You cant even do anything in a 3D game without linear algebra. Also linear algebra != realisim. Just set the rotation of the earth and whatever else to "1" if you don't want to consider it.

lmao unitykid.

I handle the events SFML generates in my games loop and then have to add them to an InputQueue to then be processed by the "world" later on.

Before I had held onto a reference to the specific player object and would just look for the WASD keys being pressed and would just call the move() function which just modified the x y positions.

I kind of want to be able to have my main character "posess" teammates or baddies and move them around and use their skills n shit.

I might be retarded.

I could map keys to specific generic actions
such as GameObject.perform(int action) and pass it the keycode as an int.

And then when the command queue is being processed it would just invoke the action of the specific entity id of action of integer whatever?

I guess I was overthinking it and stuck on invoking the derived objects specific function. Such as if I'm controlling the wizard and i press 1 call Wizard.castFireball().

When I could just have the Wizard Overwride a perform(int action) function and handle it that way instead.

I process input immediately, this is then converted into a console command, and if this is to move the player around, that command then alters the packet flow from the client into the server- the way movement works is that the client is constantly telling the server which movement types are active, in a packet that is sent every frame. Then the server actually interprets the movement and tells the client what the position of the player is.
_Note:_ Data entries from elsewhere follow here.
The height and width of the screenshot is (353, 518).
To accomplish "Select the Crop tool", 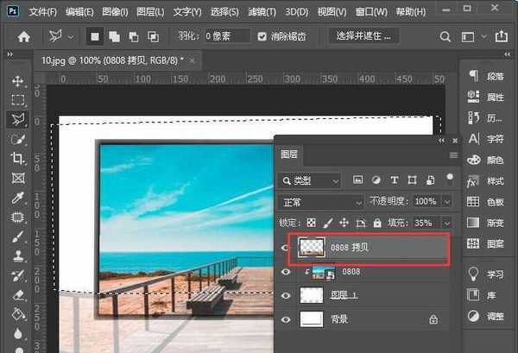I will [17, 158].
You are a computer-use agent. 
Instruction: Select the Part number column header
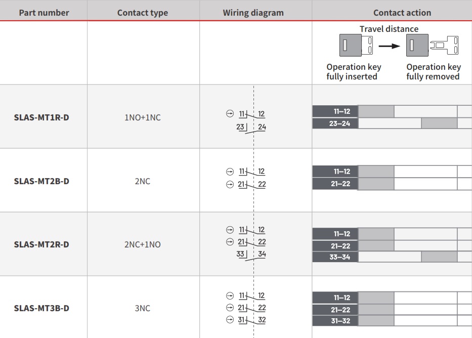[x=44, y=13]
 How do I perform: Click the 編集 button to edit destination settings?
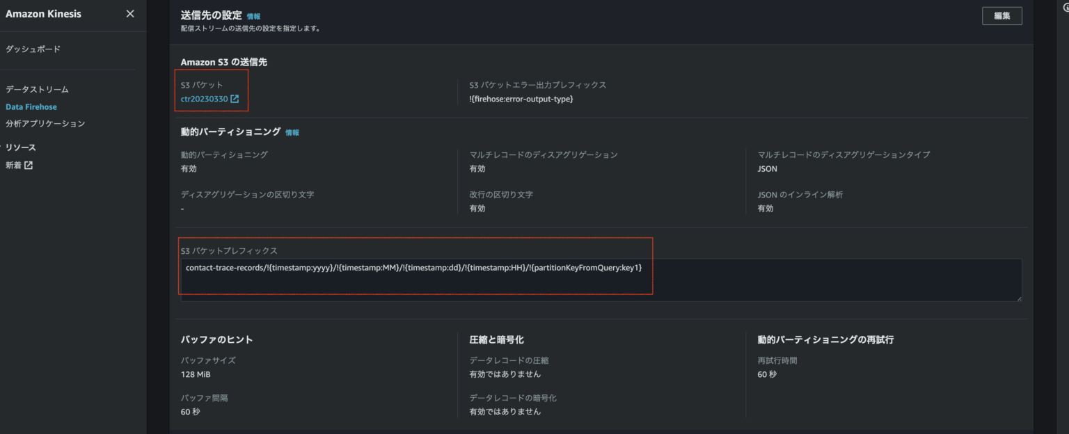click(1002, 15)
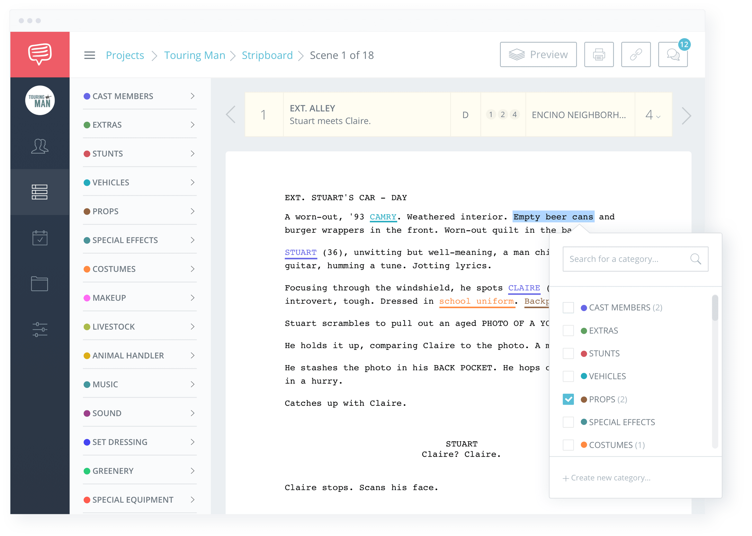Click the sliders/filters icon in sidebar

(x=39, y=329)
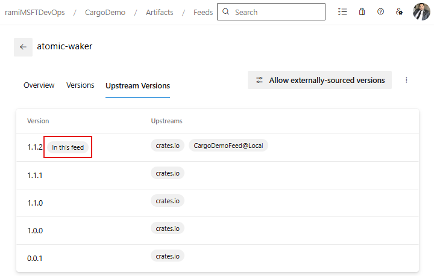This screenshot has height=276, width=434.
Task: Open the help question mark icon
Action: pyautogui.click(x=380, y=11)
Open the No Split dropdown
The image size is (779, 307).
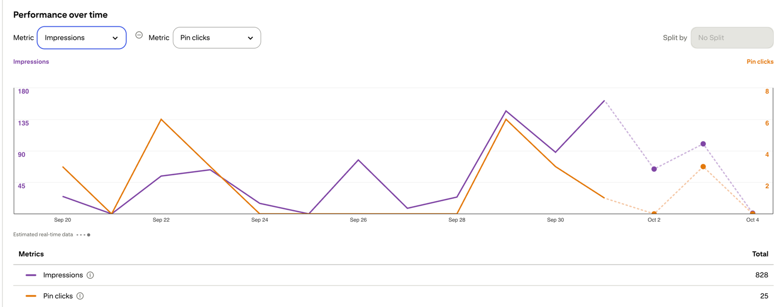pos(732,38)
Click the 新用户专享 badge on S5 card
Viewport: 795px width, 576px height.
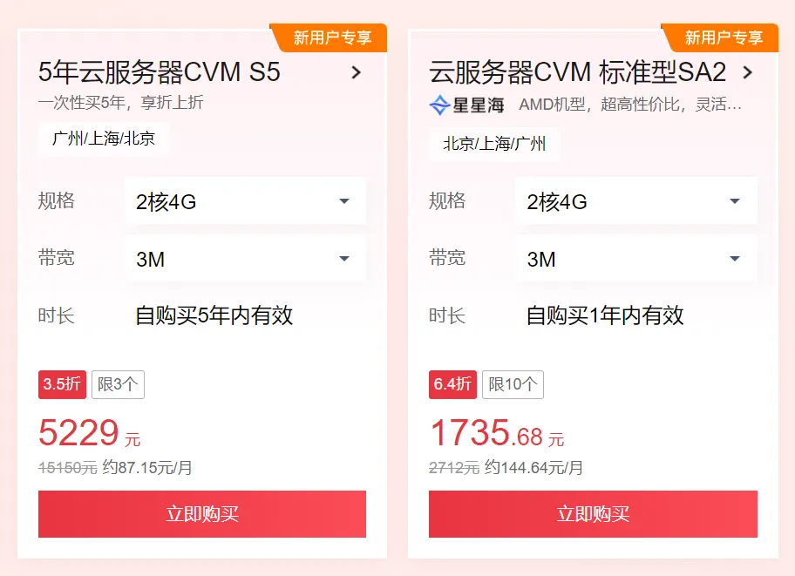pos(329,37)
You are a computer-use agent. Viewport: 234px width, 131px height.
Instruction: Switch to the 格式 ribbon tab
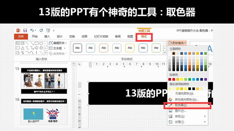pyautogui.click(x=144, y=37)
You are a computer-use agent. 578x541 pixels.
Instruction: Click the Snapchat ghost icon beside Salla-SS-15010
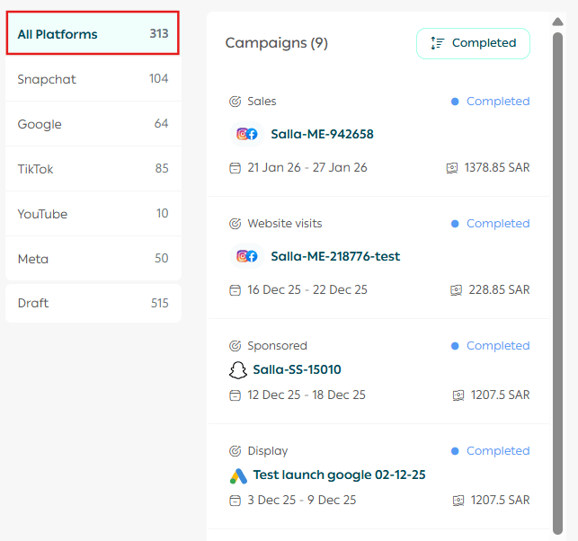click(238, 369)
You can do it that way, but You'll need to make a translation layer that has a set of keybinds (to support rebindable keys) and translates those into actual in game "commands" like casting a fireball. Posession of other character shouldn't be an issue since, the game knows what character to send "commands" too, and thus the input doesn't need to be aware of what character is being controlled, it just spews out commands like "move forward" at whatever is being controlled, which can then process those commands in their own way.

PROGRESS

What's the big deal with linear algebra?
Isn't that like middle school shit?

You don't need any more math than PEMDAS to understand how it works. All of the more useful functions of it for programming involve trigonometry in combination with it though.

I'm going to keep telling you, stop using Eclipse. Better yet, stop using Java.


It's easy enough that middleschoolers could probably do it, but modern people are so dumb that it gets put off until college, as a more advanced course.
Matricies and Vectors and Spaces, oh my.

eclipse is fun because the other IDES are even worse.

also java is fine for 2D shit.
also I'm just learning myself it.

Eclipse is the worst Java IDE out there.
IntelliJ is one of the best, but even Netbeans is preferrable to Eclipse.
Hell, I'd rather use the command line exclusively than ever touch Eclipse again.

...

Sooner or later you will run into a brick wall with eclipse, fighting it to get things to work properly that used to work just fine before something somewhere changed. Switch now, you will save yourself tons of time and headache later.
I speak from experience when I had a pretty large project that I could just no longer get to build successfully in eclipse. I even installed Eclipse fresh on a new computer, and it still refused to build that project properly.
I migrated the project to Netbeans, and it worked 100% of the time, and never had any odd issues since. Eclipse is one of the worst, buggiest pieces of software ever written, heed my warning and switch asap.

i'd make one but i'm pretending to work

I don't give a fuck.

everyone is triggered by some reason by java.

NEW THREAD

Sometimes it's just a good idea to say to a project "good enough" and give it a rest. Step back and give it a rest for a while and when you begin work on a new project you can look back over you're old approach and may be able to look at the problems with a fresh perspective and figure out a better way user.

Because it's system design is a steaming pile of shit. Even LUA is better in comparison.